- **Work request**:
Your answer should be the records, copied exactly, with the pictures removed.

Collected data
=== Section Start ===
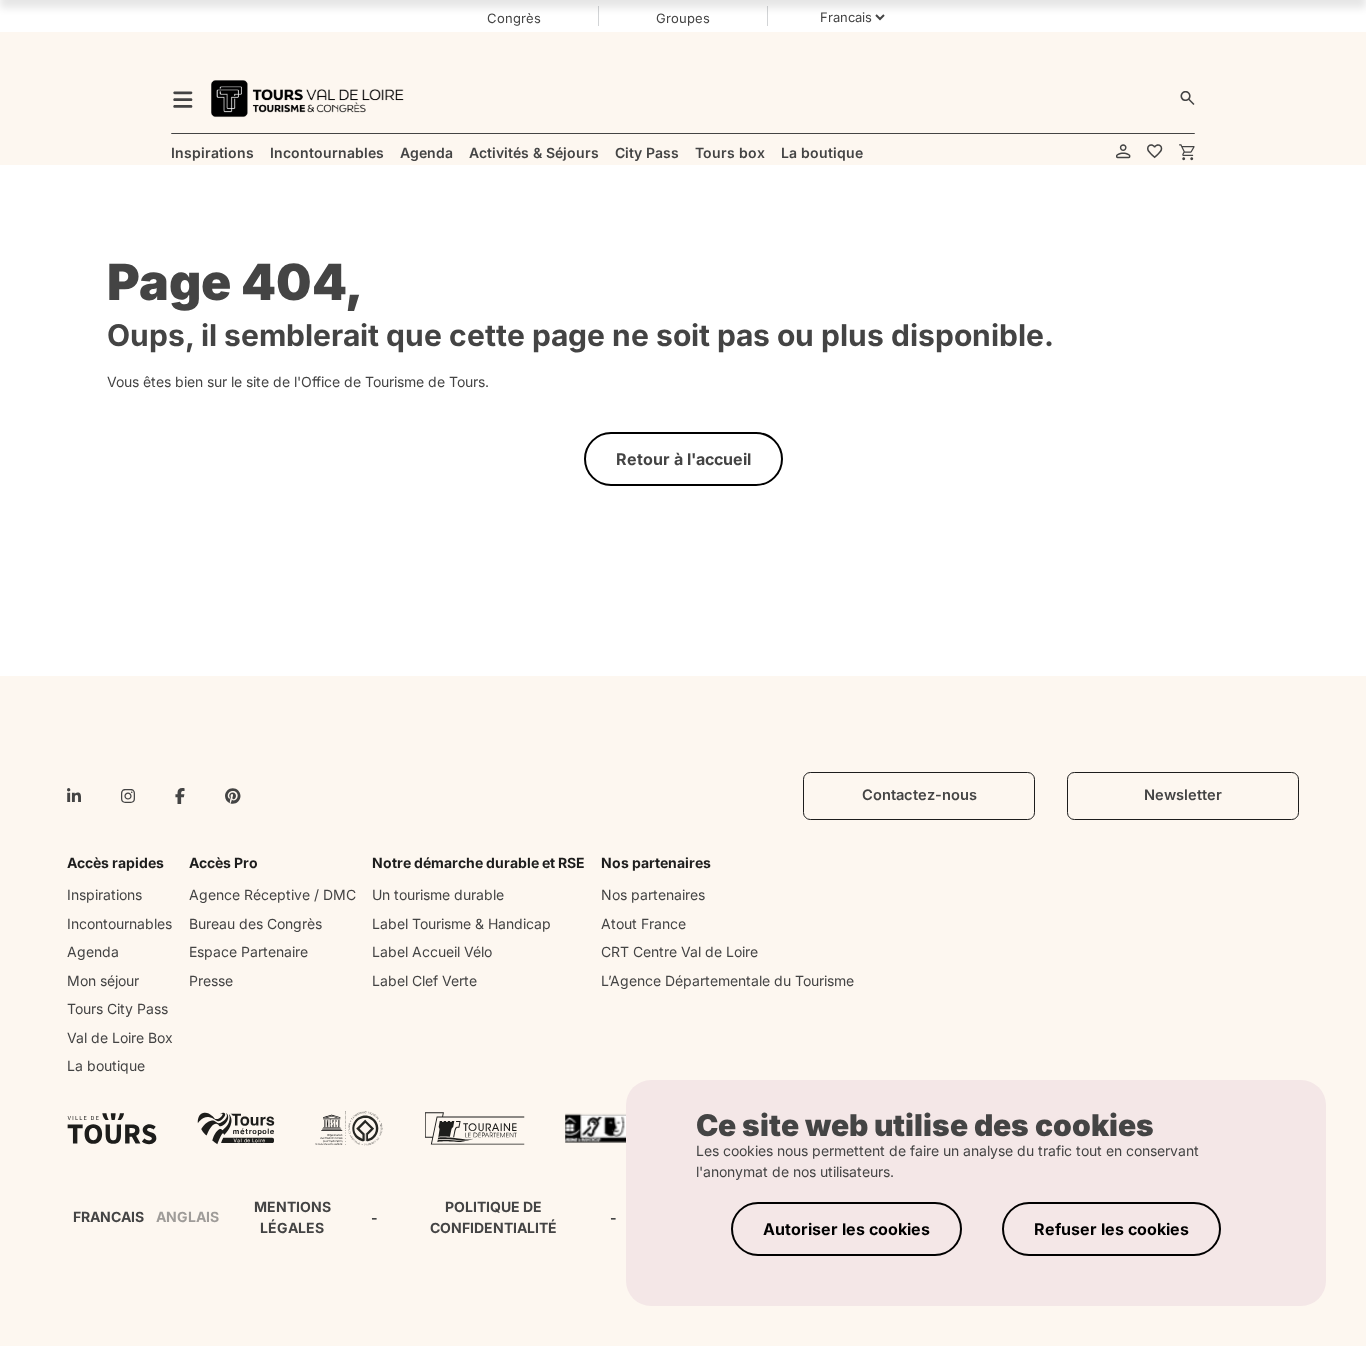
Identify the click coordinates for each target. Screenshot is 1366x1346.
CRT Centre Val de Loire (679, 951)
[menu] (183, 98)
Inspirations (104, 894)
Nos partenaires (653, 894)
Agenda (93, 951)
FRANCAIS (108, 1216)
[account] (1123, 152)
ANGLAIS (187, 1216)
=== Section End ===
- **Answer space**:
Identify the click coordinates for each target. Screenshot is 1366x1346.
CRT Centre Val de Loire (679, 951)
[menu] (183, 98)
Inspirations (104, 894)
Nos partenaires (653, 894)
Agenda (93, 951)
FRANCAIS (108, 1216)
[account] (1123, 152)
ANGLAIS (187, 1216)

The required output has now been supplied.